Note: KNMI has also added to their Climate Explorer the Japanese Meteorological Agency (JMA) Ocean Heat Content data for the depths of 0-700 meters. We’ll compare them to the NODC’s data in a future post.
In this post we’ll take a quick look at the vertically averaged temperature anomaly data for 0-2000 meters. That’s the period when subsurface temperature measurements are dominated by ARGO floats, providing a reasonably complete view of ocean temperatures to depths of 0-2000 meters. We’ll examine the other depth ranges in future posts.
PRELIMINARY NOTE
The NODC present their data on a quarterly basis. KNMI has converted it to monthly data by assigning the quarterly values to each of the respective months. As a result, the monthly data take on a step-like appearance, with lots of little plateaus. We could smooth the data with 3-month filters to eliminate those tiny steps, but in this post it would serve little value because we’re looking primarily at warming (and cooling) rates.
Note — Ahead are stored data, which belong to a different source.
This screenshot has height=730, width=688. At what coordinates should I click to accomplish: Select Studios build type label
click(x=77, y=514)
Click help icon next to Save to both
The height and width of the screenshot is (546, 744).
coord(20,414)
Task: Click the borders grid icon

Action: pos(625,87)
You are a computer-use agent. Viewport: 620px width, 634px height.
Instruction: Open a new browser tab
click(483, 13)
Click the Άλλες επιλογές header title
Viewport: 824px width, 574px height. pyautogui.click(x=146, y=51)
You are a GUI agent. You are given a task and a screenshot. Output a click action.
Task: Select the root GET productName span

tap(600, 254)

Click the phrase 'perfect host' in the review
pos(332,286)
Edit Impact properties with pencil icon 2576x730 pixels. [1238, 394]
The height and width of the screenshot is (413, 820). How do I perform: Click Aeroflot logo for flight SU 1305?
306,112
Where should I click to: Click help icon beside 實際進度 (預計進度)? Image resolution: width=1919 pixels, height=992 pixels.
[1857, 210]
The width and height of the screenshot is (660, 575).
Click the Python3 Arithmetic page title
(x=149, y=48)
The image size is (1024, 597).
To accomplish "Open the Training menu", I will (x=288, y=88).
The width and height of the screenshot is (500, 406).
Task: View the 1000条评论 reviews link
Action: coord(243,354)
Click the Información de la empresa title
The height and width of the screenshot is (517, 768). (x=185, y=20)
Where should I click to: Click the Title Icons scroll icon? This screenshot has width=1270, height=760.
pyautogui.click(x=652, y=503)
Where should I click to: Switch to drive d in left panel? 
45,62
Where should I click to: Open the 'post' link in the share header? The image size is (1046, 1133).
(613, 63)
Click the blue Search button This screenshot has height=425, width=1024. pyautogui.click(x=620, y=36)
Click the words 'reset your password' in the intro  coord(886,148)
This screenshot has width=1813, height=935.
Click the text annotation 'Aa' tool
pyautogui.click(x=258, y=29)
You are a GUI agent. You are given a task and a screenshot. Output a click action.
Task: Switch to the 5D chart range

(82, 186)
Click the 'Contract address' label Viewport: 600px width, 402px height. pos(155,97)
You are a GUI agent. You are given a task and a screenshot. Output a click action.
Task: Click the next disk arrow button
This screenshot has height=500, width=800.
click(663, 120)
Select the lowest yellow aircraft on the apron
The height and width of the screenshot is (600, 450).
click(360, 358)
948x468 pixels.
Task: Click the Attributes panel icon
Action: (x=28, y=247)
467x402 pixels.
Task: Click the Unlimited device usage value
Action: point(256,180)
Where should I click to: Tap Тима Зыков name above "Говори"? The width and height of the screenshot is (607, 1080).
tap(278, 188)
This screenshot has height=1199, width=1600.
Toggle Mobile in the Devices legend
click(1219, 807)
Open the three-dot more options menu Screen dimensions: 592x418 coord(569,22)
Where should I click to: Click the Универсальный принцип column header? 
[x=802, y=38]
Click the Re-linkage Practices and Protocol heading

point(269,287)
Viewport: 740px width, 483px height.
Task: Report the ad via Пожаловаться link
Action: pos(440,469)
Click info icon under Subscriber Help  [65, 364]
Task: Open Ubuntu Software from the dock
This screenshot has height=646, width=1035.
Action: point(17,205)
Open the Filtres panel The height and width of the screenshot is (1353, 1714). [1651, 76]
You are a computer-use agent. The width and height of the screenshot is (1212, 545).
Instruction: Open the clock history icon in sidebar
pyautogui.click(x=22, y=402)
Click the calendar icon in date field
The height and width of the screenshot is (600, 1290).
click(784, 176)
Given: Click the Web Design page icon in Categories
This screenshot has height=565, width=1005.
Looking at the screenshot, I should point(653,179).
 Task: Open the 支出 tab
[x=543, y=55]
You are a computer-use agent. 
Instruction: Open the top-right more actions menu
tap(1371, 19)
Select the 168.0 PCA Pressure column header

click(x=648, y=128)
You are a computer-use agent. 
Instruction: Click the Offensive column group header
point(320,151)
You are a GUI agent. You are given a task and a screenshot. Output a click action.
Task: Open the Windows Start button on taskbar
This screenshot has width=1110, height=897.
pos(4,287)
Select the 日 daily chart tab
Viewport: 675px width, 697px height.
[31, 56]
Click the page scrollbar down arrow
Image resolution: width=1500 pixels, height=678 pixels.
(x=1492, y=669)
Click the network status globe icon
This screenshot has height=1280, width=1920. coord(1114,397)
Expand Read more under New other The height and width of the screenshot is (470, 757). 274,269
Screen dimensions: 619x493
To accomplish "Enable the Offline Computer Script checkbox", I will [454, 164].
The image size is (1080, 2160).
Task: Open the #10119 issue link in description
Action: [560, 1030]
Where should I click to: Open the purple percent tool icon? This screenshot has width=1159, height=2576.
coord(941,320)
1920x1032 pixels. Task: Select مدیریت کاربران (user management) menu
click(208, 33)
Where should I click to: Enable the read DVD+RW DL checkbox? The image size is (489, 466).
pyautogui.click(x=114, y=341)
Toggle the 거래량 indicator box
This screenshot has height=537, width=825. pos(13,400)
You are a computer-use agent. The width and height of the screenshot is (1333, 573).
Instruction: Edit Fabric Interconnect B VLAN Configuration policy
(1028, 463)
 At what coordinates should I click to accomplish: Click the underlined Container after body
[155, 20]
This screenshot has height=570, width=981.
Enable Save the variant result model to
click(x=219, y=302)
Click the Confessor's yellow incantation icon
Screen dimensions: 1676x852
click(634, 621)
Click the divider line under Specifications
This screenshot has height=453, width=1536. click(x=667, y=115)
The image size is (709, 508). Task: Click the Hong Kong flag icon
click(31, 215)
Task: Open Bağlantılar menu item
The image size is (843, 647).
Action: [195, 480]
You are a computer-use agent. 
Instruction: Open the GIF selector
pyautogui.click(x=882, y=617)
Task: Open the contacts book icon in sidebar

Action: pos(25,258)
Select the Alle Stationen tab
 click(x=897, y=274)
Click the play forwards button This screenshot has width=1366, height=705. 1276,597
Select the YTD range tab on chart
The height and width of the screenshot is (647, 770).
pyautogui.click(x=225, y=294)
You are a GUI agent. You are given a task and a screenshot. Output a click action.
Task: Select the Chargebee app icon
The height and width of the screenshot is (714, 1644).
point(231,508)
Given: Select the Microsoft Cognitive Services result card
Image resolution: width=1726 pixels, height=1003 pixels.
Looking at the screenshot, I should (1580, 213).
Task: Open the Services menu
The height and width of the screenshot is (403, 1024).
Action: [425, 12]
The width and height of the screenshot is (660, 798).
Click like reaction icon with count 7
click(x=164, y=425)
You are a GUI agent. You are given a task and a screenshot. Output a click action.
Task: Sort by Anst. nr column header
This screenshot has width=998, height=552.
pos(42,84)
GLOBAL AND HEMISPHERIC WARMING RATES
Figure 1 presents the NODC vertically averaged temperatures anomalies, for the depths of 0-2000 meters, for the 1st quarter of 2005 through the 2nd quarter of 2014. Since the 1st quarter of 2005, the oceans of the Southern Hemisphere for the depths of 0-2000 meters have warmed at a rate of about +0.05 deg C/decade, based on the linear trend. On the other hand, the linear trend for the Northern Hemisphere oceans is considerably less, warming at a rate that’s about 10% of the Southern Hemisphere rate. That’s quite a difference in a world where manmade greenhouse gases are supposedly responsible for the warming and where manmade greenhouse gases are said to be well mixed.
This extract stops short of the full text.